Dernier jour de travail pour Romain. Ce jour que tout un chacun attend avec impatience et excitation. Il est enfin arrivé.

Ces derniers mois, Romain s’était plu à tenir le compte à rebours, frétillant de plaisir à chaque jour barré dans l’allégresse.

Un jour de moins, deux jours de moins ; une semaine de moins ; un mois de moins. Tant de pas qui le rapprochaient progressivement de la fin de sa carrière. Le repos qui se profile à l’horizon. La fin des contraintes professionnelles. Le temps retrouvé, pour soi. Un temps dédié aux loisirs amplement mérité après une vie consacrée à travailler. La perspective réjouissante d’un autre rythme de vie moins contraignant.

Et puis, Voilà. C’est le jour J. Son dernier jour d’homme actif. Dernier jour d’une vie passée dans l’enseignement. D’une vie vécue avec autrui. D’une vie consacrée aux autres. À tous ces autres que nous élevons. Et qui nous élèvent. Nous enrichissent aussi. Et qui ne sont pas qu’un simple et banal nom sur une liste. Mais des individus à part entière, avec des histoires de vie parfois lourdes à porter.

C’est le Jour J pour Romain. Et pourtant…

Levé à l’aube, buvant café sur café, Romain ne ressent pourtant pas l’euphorie escomptée. Pire, c’est une vague de chagrin qui le submerge. Le déstabilise. Le perturbe. Le remue.

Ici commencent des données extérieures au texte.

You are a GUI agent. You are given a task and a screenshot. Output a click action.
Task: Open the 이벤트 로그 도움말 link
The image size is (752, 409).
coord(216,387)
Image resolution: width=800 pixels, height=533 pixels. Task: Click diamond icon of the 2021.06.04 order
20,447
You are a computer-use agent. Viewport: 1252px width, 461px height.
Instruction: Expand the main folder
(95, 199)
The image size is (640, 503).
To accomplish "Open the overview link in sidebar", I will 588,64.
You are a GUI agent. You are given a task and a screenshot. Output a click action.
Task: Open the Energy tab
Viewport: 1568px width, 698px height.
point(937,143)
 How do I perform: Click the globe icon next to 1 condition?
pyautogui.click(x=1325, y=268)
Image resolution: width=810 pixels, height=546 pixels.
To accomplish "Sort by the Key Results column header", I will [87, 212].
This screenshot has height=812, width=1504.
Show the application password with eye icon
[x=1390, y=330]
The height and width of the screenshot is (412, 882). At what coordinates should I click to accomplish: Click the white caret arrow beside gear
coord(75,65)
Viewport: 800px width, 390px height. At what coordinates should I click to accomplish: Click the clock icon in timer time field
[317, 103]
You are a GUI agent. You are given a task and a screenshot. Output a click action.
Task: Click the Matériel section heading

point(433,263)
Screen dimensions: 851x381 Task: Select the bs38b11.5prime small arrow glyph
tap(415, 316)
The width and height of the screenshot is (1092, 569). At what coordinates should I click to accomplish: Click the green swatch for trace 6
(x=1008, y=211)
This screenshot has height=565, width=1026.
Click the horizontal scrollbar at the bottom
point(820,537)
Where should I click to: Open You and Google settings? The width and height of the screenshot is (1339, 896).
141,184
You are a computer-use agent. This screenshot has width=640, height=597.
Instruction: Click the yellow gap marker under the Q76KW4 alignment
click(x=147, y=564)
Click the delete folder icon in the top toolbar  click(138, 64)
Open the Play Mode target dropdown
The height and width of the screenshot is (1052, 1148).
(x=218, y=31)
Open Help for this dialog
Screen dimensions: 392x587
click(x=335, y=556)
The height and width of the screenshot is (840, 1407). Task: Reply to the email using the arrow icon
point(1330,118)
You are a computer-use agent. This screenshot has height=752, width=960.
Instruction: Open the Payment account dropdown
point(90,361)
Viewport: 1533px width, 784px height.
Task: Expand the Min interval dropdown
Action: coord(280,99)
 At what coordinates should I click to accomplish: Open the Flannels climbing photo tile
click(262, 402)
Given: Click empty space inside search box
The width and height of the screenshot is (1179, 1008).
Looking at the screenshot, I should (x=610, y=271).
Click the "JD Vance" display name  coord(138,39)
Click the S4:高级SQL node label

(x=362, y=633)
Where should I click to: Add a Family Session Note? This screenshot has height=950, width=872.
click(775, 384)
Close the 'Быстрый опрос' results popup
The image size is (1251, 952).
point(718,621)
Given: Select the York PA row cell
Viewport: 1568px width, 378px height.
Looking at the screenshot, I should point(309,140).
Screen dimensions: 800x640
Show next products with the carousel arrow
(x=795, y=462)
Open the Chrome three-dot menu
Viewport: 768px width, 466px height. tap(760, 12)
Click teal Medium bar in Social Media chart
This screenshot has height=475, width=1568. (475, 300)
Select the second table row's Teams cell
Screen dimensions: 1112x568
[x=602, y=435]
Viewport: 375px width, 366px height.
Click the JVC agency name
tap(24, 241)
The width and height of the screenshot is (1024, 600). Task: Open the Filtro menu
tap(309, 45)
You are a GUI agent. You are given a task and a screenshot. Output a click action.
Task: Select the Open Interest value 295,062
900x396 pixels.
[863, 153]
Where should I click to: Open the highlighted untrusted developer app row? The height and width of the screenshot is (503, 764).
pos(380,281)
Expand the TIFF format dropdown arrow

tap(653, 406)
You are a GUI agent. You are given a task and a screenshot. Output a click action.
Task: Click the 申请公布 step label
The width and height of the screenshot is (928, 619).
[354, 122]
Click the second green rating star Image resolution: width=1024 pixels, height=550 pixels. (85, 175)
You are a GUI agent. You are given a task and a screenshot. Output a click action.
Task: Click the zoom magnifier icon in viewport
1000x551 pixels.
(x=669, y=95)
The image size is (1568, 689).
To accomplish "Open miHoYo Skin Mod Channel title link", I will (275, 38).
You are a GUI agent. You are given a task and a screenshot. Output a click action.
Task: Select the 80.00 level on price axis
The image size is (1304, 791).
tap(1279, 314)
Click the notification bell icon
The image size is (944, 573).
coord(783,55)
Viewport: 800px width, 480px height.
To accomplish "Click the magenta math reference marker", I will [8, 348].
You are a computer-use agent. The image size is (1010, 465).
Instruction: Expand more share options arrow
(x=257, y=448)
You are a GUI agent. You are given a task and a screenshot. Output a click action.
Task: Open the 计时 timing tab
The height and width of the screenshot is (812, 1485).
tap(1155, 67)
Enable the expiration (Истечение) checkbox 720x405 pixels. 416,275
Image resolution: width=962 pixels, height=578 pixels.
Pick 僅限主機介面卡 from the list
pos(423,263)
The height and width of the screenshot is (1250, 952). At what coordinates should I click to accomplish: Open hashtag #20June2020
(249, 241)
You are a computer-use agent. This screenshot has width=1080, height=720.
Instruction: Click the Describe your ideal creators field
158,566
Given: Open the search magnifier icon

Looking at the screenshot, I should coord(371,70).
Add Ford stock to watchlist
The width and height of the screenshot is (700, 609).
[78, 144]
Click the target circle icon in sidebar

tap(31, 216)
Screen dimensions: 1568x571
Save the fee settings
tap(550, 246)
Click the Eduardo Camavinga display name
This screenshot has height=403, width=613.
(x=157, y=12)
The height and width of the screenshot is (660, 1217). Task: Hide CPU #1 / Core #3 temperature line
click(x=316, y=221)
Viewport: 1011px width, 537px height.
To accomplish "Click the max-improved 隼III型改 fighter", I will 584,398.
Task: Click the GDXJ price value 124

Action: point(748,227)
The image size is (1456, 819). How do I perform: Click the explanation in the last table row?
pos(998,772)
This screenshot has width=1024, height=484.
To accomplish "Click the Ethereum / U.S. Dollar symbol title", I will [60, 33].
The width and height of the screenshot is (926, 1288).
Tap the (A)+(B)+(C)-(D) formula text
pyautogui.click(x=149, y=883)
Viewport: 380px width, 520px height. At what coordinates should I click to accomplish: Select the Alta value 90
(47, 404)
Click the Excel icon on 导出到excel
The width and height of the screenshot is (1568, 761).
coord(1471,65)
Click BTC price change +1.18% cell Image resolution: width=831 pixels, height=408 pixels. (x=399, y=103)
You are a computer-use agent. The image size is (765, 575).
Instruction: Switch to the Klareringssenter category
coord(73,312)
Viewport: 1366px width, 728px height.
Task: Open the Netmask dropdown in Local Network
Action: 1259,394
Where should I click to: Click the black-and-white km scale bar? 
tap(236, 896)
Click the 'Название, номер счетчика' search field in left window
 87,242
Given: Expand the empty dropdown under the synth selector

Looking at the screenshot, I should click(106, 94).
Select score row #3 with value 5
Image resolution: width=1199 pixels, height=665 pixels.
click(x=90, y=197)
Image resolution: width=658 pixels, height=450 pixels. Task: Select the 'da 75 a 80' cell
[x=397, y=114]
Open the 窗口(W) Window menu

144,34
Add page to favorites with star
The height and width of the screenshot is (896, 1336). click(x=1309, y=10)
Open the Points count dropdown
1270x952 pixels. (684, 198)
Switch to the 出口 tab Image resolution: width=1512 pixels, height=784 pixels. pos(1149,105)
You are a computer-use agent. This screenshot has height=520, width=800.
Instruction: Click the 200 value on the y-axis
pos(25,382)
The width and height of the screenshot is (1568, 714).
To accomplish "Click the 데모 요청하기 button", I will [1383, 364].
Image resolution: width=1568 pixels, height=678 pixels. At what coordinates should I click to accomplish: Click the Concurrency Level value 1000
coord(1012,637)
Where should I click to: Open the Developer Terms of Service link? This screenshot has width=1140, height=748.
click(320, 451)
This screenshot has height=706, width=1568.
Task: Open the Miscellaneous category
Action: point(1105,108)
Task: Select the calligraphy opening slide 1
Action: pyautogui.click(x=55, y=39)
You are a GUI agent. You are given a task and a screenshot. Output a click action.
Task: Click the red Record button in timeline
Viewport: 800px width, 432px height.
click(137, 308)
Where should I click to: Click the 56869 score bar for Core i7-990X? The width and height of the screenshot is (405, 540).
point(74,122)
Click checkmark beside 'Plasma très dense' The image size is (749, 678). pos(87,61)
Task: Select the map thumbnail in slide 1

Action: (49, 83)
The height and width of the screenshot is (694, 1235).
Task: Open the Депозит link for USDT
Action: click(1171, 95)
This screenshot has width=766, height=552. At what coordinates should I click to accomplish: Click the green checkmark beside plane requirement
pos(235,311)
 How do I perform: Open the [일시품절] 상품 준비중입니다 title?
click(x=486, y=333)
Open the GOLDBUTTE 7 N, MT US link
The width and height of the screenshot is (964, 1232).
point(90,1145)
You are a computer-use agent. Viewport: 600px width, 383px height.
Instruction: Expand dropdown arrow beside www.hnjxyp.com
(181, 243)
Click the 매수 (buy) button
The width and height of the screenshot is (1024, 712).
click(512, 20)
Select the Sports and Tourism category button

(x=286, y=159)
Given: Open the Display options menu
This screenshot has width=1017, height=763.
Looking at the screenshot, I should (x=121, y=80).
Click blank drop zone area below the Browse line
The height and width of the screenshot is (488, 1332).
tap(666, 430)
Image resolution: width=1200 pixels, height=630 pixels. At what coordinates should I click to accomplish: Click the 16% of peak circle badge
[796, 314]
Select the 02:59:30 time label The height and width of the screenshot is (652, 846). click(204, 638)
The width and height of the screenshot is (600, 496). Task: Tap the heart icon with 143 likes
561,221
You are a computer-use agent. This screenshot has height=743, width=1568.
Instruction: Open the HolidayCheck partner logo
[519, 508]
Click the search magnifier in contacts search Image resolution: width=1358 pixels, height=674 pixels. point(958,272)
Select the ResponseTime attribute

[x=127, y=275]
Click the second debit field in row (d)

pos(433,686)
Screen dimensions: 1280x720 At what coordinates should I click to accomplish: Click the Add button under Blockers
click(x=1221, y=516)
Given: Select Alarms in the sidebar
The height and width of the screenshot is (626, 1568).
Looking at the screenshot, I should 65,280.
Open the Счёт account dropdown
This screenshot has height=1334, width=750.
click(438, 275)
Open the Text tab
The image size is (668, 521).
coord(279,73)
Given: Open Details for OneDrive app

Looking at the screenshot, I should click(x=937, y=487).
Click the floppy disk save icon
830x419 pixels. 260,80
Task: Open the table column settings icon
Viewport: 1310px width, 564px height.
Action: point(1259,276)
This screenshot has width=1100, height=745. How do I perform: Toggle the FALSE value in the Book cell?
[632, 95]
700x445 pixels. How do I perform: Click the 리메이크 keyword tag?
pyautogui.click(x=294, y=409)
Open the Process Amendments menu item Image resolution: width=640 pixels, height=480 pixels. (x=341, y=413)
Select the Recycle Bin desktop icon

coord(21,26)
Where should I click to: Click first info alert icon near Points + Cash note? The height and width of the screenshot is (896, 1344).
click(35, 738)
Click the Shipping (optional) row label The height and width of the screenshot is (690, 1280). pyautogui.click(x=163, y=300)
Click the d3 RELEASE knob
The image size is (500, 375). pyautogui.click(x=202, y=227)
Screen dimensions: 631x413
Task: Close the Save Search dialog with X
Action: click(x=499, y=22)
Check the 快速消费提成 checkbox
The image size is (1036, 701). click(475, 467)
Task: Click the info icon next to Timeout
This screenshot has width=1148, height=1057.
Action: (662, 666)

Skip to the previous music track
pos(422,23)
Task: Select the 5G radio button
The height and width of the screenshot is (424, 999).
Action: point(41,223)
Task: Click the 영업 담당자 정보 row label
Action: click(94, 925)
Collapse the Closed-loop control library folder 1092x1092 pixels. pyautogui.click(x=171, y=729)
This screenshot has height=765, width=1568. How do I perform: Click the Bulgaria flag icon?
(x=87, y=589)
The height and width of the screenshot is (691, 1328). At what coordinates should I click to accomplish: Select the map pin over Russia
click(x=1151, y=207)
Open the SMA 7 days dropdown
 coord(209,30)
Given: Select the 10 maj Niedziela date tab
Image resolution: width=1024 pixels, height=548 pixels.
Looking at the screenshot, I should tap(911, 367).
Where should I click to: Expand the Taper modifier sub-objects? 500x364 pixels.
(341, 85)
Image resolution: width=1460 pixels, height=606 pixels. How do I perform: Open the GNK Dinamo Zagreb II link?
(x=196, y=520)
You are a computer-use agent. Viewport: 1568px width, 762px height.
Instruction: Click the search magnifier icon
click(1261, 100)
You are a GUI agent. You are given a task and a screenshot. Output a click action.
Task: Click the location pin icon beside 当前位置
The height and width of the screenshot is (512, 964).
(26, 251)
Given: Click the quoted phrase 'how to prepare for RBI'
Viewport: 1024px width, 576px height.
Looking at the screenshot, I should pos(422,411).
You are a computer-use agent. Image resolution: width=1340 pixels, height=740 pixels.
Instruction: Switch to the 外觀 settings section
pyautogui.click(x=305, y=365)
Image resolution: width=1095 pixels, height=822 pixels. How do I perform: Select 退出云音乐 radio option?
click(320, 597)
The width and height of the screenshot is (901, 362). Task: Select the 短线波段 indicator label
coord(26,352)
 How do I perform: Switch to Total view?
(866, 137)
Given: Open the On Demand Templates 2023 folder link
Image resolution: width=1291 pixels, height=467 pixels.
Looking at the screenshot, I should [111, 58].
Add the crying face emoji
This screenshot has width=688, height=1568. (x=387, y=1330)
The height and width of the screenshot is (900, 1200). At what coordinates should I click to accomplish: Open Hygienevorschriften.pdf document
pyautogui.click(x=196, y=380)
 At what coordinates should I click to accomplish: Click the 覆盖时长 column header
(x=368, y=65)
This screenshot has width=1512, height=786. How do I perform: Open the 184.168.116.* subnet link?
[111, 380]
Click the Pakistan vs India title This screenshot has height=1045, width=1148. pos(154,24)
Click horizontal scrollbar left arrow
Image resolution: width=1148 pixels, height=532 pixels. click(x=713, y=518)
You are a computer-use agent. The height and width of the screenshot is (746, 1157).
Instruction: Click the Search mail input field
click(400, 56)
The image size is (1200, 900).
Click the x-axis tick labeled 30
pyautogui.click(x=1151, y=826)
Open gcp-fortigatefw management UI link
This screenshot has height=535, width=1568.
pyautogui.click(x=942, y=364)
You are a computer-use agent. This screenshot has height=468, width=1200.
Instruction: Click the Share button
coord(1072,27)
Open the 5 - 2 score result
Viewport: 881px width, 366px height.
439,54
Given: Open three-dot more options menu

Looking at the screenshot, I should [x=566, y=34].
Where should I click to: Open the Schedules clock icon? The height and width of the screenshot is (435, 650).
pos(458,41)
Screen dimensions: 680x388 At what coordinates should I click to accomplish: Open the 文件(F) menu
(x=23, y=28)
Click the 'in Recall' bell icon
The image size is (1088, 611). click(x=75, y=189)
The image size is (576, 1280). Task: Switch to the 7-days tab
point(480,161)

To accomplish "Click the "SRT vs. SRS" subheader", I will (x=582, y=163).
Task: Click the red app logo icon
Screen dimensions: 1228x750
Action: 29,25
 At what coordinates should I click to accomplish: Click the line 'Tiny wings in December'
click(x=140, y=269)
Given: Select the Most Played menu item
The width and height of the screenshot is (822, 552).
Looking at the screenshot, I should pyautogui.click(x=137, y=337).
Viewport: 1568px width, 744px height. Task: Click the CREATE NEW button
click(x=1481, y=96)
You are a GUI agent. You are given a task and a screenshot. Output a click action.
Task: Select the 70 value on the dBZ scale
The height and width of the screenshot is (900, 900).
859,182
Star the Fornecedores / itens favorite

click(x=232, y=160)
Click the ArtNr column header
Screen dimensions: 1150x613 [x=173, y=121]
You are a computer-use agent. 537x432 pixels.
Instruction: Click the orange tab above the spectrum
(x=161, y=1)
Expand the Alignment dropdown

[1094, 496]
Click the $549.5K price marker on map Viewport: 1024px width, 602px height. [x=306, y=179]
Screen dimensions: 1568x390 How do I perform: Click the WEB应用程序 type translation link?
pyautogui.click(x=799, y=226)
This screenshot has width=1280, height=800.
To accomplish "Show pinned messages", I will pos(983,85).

Rien qu’à l’idée de ce dernier cours de français qu’il assurera de quatre à cinq, il a les larmes aux yeux. Inattendue est cette tristesse qui s’est invitée au programme. Déroutante aussi.

La retraite. Quel terme étrange finalement pour qualifier la fin d’une vie professionnelle. Une mise en retrait en quelque sorte. Un bannissement.

Soudain, Romain n’a plus envie de battre en retraite. Ce sont des flux de nostalgie qui remuent en lui.

Soudain, il n’ose songer aux lendemains ; ce à quoi ressembleront ses jours, désormais.

Pendant quarante ans, déjà quarante ans, se dit-il presque étonné par ce chiffre, je n’ai connu que cela, l’espace de la classe, les élèves, les cours de récréation, les collègues, les parents. Sans compter les corrections, les préparations, les vacances scolaires que l’on attend avec impatience. Les situations conflictuelles en classe, les échecs des uns. Les réussites des autres…

Quarante ans déjà. Faits de bonheur. Bonheur de la transmission ; bonheur du partage ; bonheur des rencontres.

Quarante ans de coups de gueule aussi. Face aux directives souvent contradictoires. Souvent inappropriées à la réalité du métier. Des ordres et des contre-ordres.

Quarante ans émaillés de grands moments de tension hélas, de situations psychologiquement parfois lourdes à dépasser. Et toutes ces casseroles que l’on ramène chez soi et qui parfois, nous privent du sommeil.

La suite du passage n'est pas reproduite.